History
Ebisu-cho opened on 23 November 1912 as Kami-nagarekawa-cho on the day Hiroden's Main Line first ran between Hiroshima Station and Kamiya-cho, taking its name from the then-name of the surrounding district. It was renamed Nagarekawa-cho at an unrecorded later date and was suspended after the 6 August 1945 atomic bombing; the Hatchobori - Yamaguchi-cho section of the Main Line resumed service on 1 October 1945. Hiroshima City rezoned the district from Kami-nagare-cho to Ebisu-cho on 1 April 1965 and the stop's name was changed to match. Station number M6 was assigned in October 1996 and the number was changed to M04 on 3 August 2025. The platforms are dog-legged across the intersection, with the up-side toward Hiroshima Station on the western side and the down-side toward Kamiya-cho on the eastern side.

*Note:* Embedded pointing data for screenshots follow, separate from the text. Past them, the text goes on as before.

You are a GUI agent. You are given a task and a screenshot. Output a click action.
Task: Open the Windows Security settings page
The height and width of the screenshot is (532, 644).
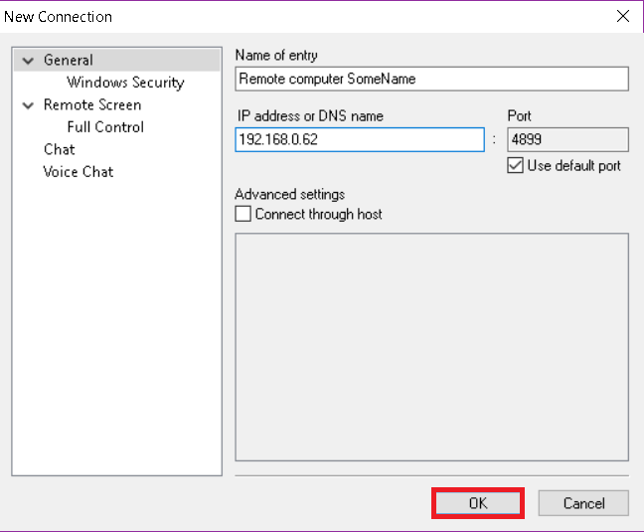[x=125, y=83]
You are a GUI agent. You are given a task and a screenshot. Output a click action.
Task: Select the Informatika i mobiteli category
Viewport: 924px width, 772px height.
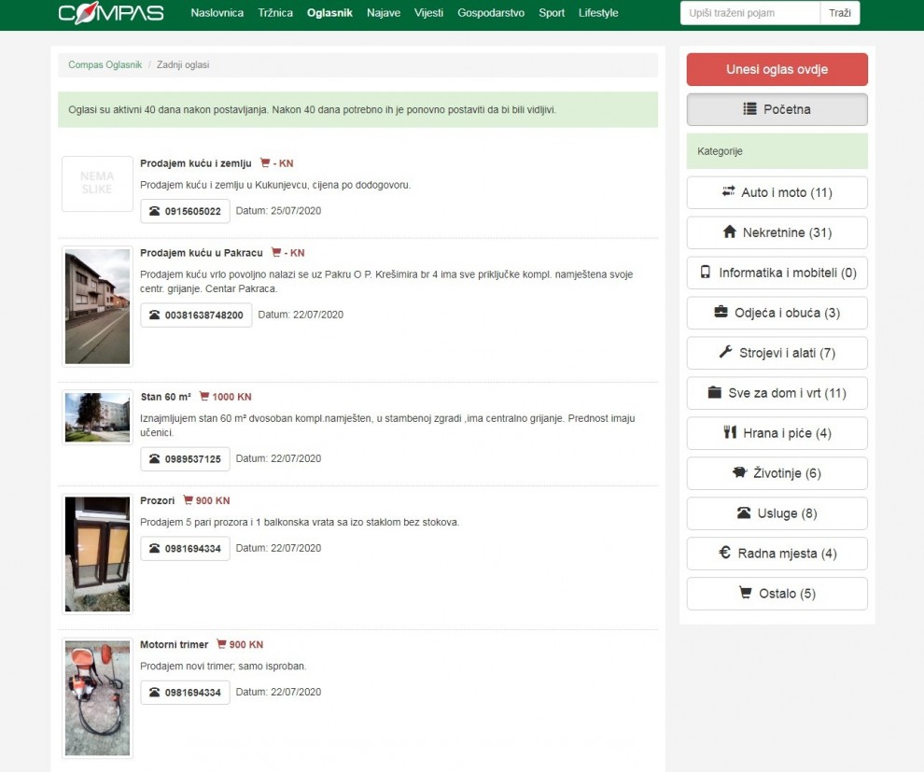pos(777,273)
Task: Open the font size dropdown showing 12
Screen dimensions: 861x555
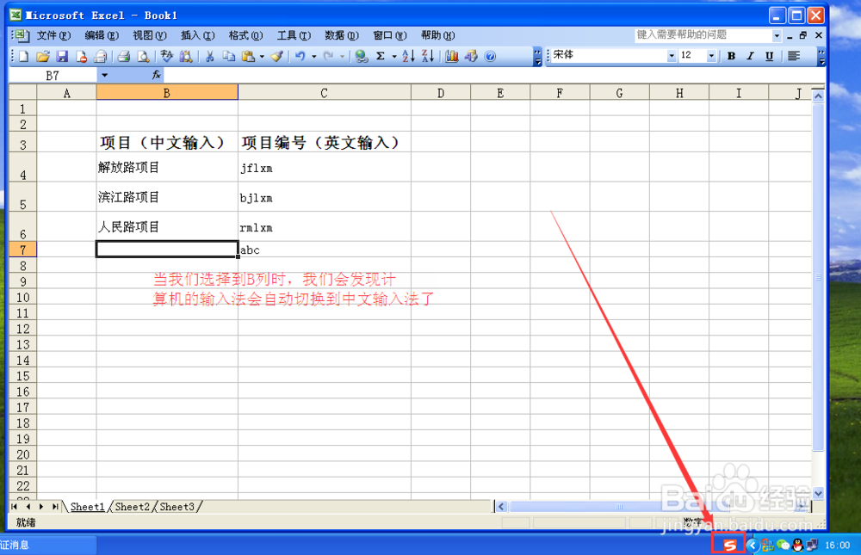Action: pos(711,56)
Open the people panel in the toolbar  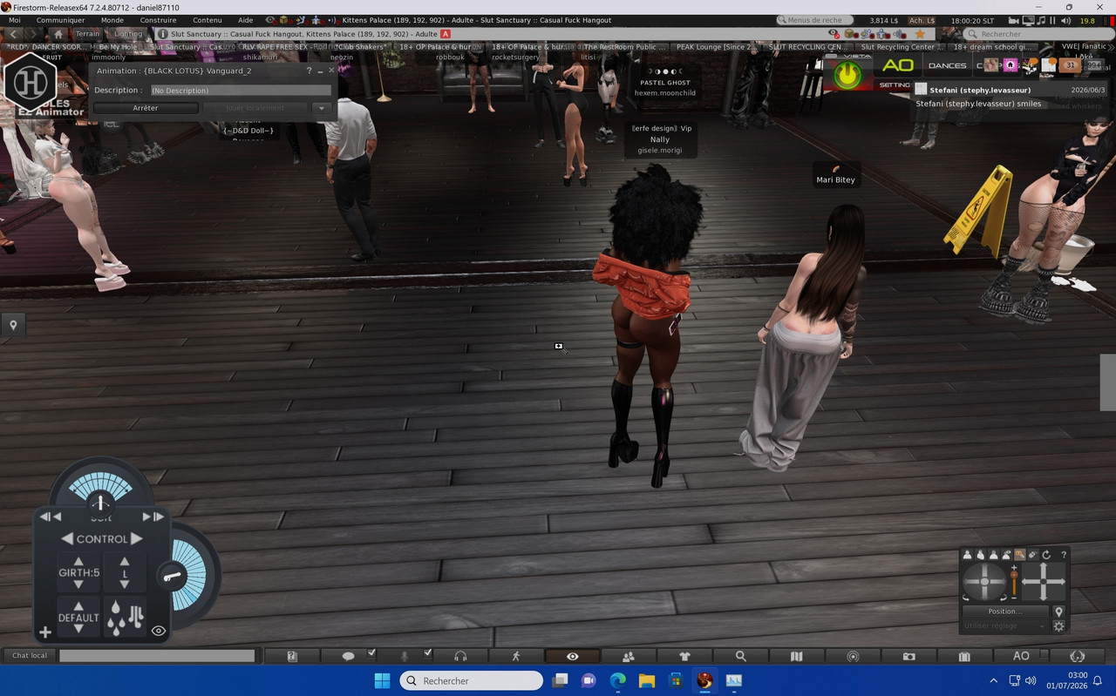click(628, 656)
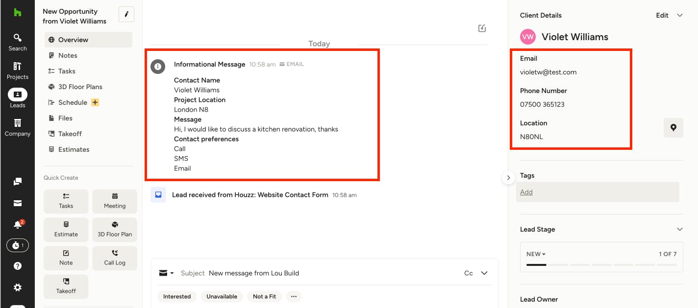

History summarized from Japanese & English Wikipedia · last reviewed 2026-05-25.
Notes
Ebisu-cho is one of the closest pairs on the entire Hiroden network, only 123 metres from neighbouring Hatchobori; the surrounding Yagenbori and Nagarekawa streets form the heart of Hiroshima's Shintenchi entertainment district, and when the Hiroshima Flower Festival or the Tokasan summer festival are held, the normally unstaffed stop gets temporary attendants.